» Document passage
========================================================================
Excerpts from CNBC-TV18's exclusive interview with SP Tulsian and M Manickam:
Q: A question on demand-supply scenario on account of this increase in ethanol blending. The government has mandated about 10% by October 2008, 20% ethanol blending by about 2011, sugar supplies are expected to come under pressure in 2009. Are you going to see a major demand-supply mismatch in cane production now on account of this ethanol demand?
Tulsian: Definitely. Just a quick recap - 2007-08 the season, which will end this September, will have sugar production of about 26 million tonne. That will give ethanol production of about maybe 250 crore litre. Since we have about 80 crore litre of ethanol required for industrial purposes, 90 crore litre required for potable - for drinking purposes, so this season we have 80 crore litre of ethanol available for blending with petrol. The annual consumption of petrol in the country is about 1,600 crore litre, 5% of that is required of about 80 crore. That means 80 crore surplus of ethanol for this season will take care probably of my blending of 5% in petrol.
But season of 2008-09 is estimated to have a sugar production of 21 million tonne. That will give a production of about 200 crore litre of ethanol, which will definitely not be sufficient even to meet the 5% blending norm because no one can sacrifice for the industrial and drinking category that will be requiring about 170 crore litre. What we will be left with is 30-40 crore litre while 5% blending alone will require about 80 crore litre.
So suppose if I go for 10% blending, which is contemplated by the government from October 2008, that will require about 150 crore litre of ethanol. Where do you have that kind of ethanol because farmers have been moving away from sugarcane crop to other crop as sugarcane is a one-year crop, while they are moving to other crop, which can have two crops in a year. In fact there is a strong mismatch. You will not be having matching sugarcane production, which even will be sufficient for you to go for 5% blending from October 2008.
Q: Has the government even moved towards implementing the October 2008 deadline of lifting ethanol and blending? Do you see enough progress in that direction at least?
========================================================================
» Data segment
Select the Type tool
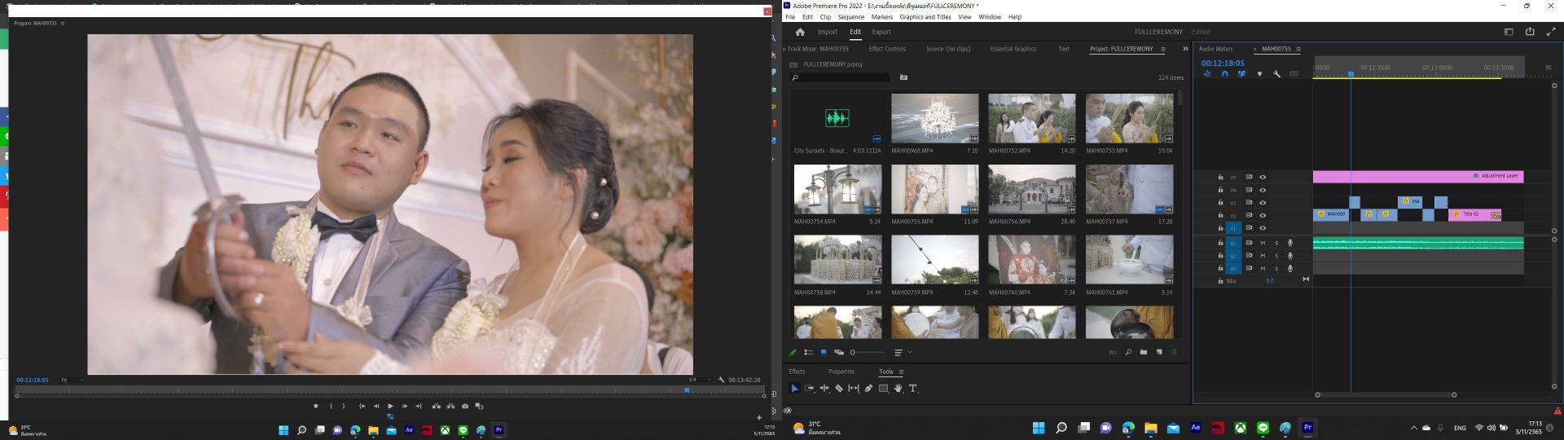The height and width of the screenshot is (440, 1564). [912, 389]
========================================================================
» Required work
Resume the interview on sugar output and ethanol blending, starting right after its last line, the question about progress toward the October 2008 deadline.

» Answer to the exercise
Manickam: I think almost all the states have implemented it except Tamil Nadu where we have a problem of supply. But most states where 5% is being blended and is being used at this point of time, I don’t see an issue on 10% either because what you need to do is produce less sugar and produce more alcohol which is we have to reduce the sugar production by 2 million and we have surplus sugar anyway. So I think we can reduce the sugar and produce more alcohol.
Q: Do you see any direction or any moves towards giving ethanol declared goods status?
Manickam: Not yet. It has been talked about but we have not heard anything on that count yet.
Q: But if that does happen do you see a material improvement in ethanol usage?
Manickam: To a certain extent there will be a good movement of stocks. In fact we have surplus stock available in Karnataka and possibly in Maharashtra, which can move across the country. We also have surplus distillation capacity available. I think if they have molasses moving, they will be able distill molasses wherever they can.
Q: There are three factors that have probably come to a head in 2009 according to what Mr. Tulsian has been saying. There could probably be less cane grown in the country, there would perhaps be an upward movement in international and domestic sugar prices and if crude prices continue the way they are or even remain where they are, the demand for ethanol could also increase. Do you see 2009 as an excellent sugar year? What kind of margins do you think you would be able to notch up compared to 2008?
Manickam: 2009 should be a good year, but I am scared to say that lest the government is listening to it and puts a dampener on the whole thing. But it should be a good year because of ethanol prices and oil prices going up. Internationally also we are finding that sugar prices are likely to firm up. So, it is looking like it is going to be a good year.
Q: As a stock picker, how would this issue pan out and what would you recommend?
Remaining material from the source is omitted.